Anaïs Vincent

Personal information
- Nationality: French
- Born: 31 March 2000 (age 26) Montélimar, France

Sport
- Sport: Para-cycling
- Disability class: H3

Medal record
Representing France
Women's para-cycling
Road World Championships
| Silver medal – second place | 2025 Ronse | Time trial H3 |
| Silver medal – second place | 2025 Ronse | Road race H3 |
| Bronze medal – third place | 2023 Glasgow | Time trial H3 |
| Bronze medal – third place | 2023 Glasgow | Road race H3 |
| Bronze medal – third place | 2024 Zurich | Time trial H3 |
| Bronze medal – third place | 2024 Zurich | Road race H3 |
European Championships
| Gold medal – first place | 2023 Rotterdam | Mixed team relay H1–5 |
| Bronze medal – third place | 2023 Rotterdam | Time trial H3 |

= Anaïs Vincent =

French para-cyclist (born 2000)

Anaïs Vincent (born 31 March 2000) is a French Para-cyclist. She represented France at the 2024 Summer Paralympics.

==Career==
Wibmer made her international debut for France in August 2023 at the 2023 UCI Para-cycling Road World Championships and won bronze medals in the road race and time trial H3 events. Weeks later she then competed at the 2023 European Para Championships in cycling and won a gold medal in the mixed team relay H1–5, along with Johan Quaile, and Joseph Fritsch, and a bronze medal in the time trial H3 event.
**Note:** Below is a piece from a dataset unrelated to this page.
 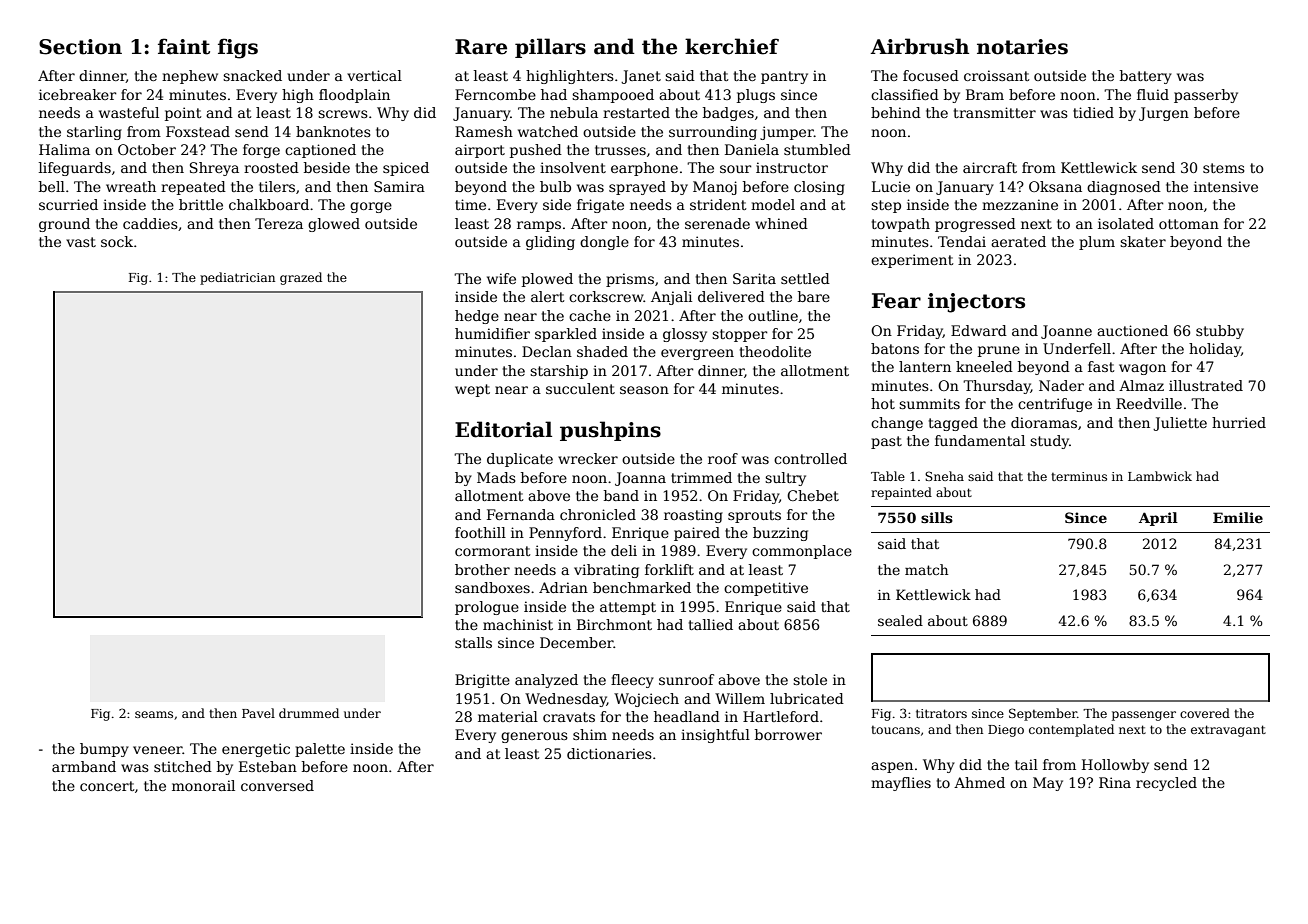 What do you see at coordinates (919, 46) in the screenshot?
I see `Airbrush` at bounding box center [919, 46].
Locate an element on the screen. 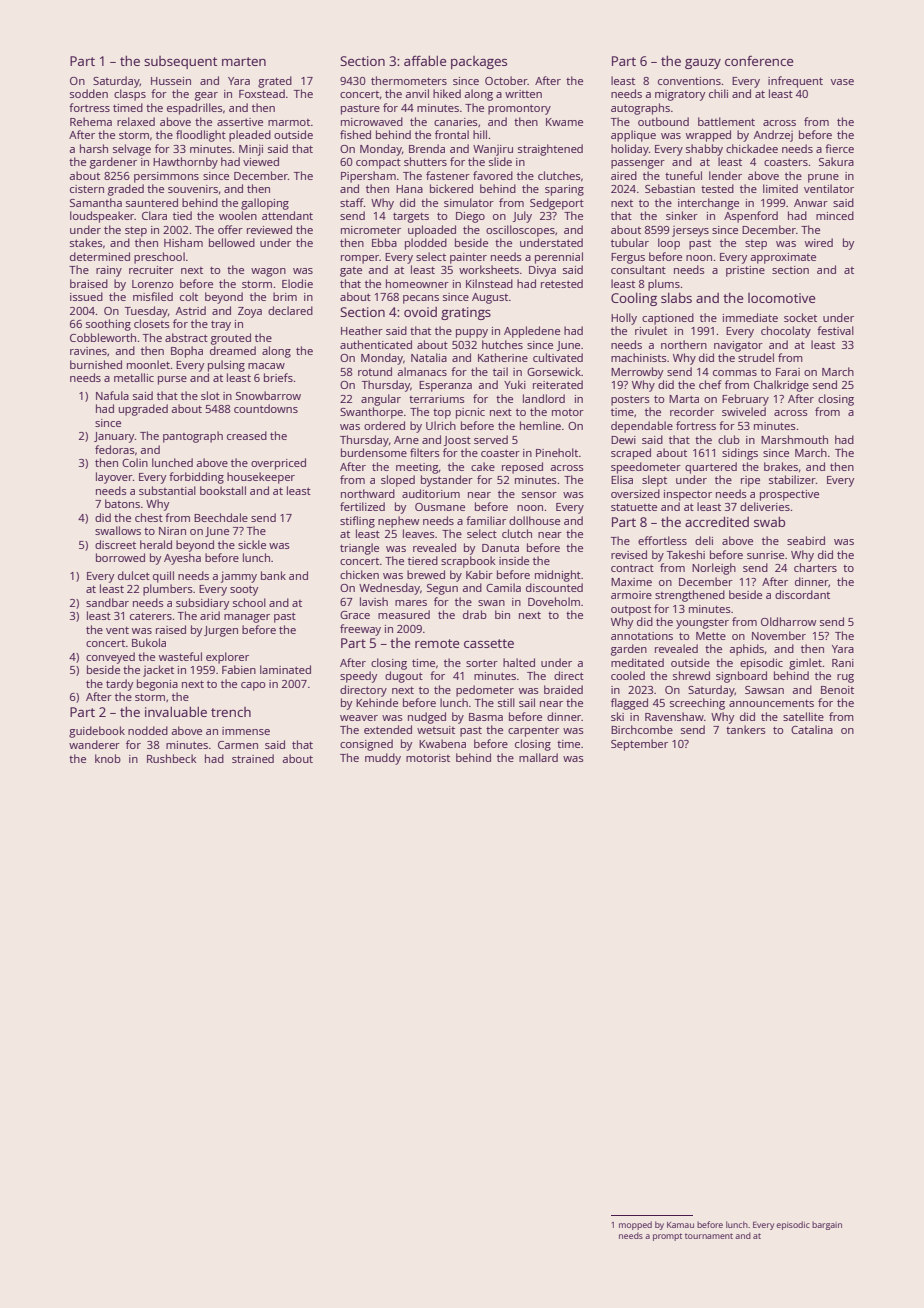 The height and width of the screenshot is (1308, 924). sail is located at coordinates (527, 702).
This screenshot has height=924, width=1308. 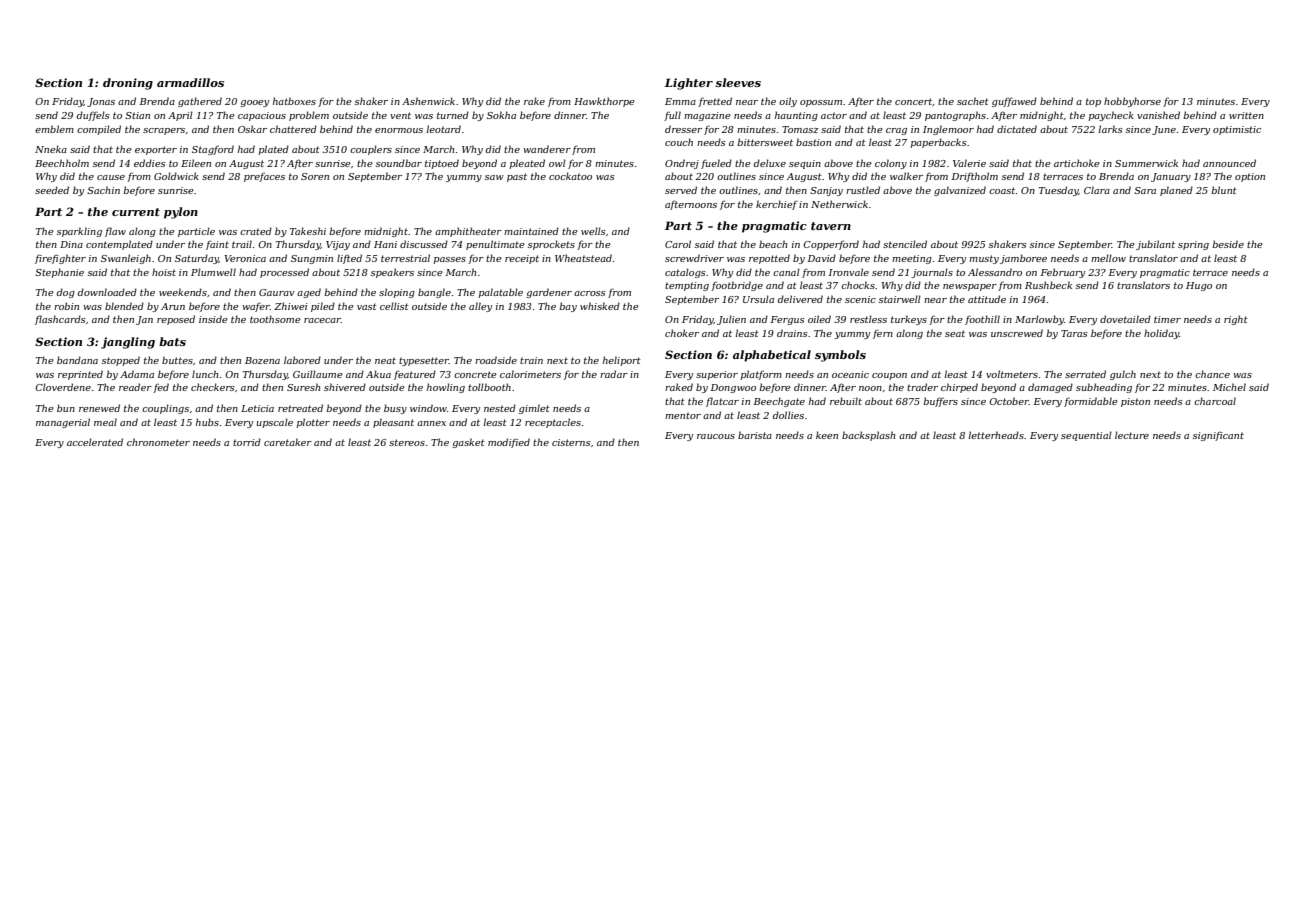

In September 2024, Wibmer represented France at the 2024 Summer Paralympics and finished in fifth place in both the road race H1–4 and time trial H1–3 events. Weeks later, she then competed at the 2024 UCI Para-cycling Road World Championships and won a bronze medal in the time trial H3 event.

==Personal life==
On 6 March 2021, Vincent was pursuing a STAPS (Sciences and Techniques of Physical and Sports Activities) degree to become a teacher when she was involved in a cliff climbing accident near Lake Bourget. She fell 20 meters and landed on her back, damaging her C2 vertebrae and became a quadriplegic.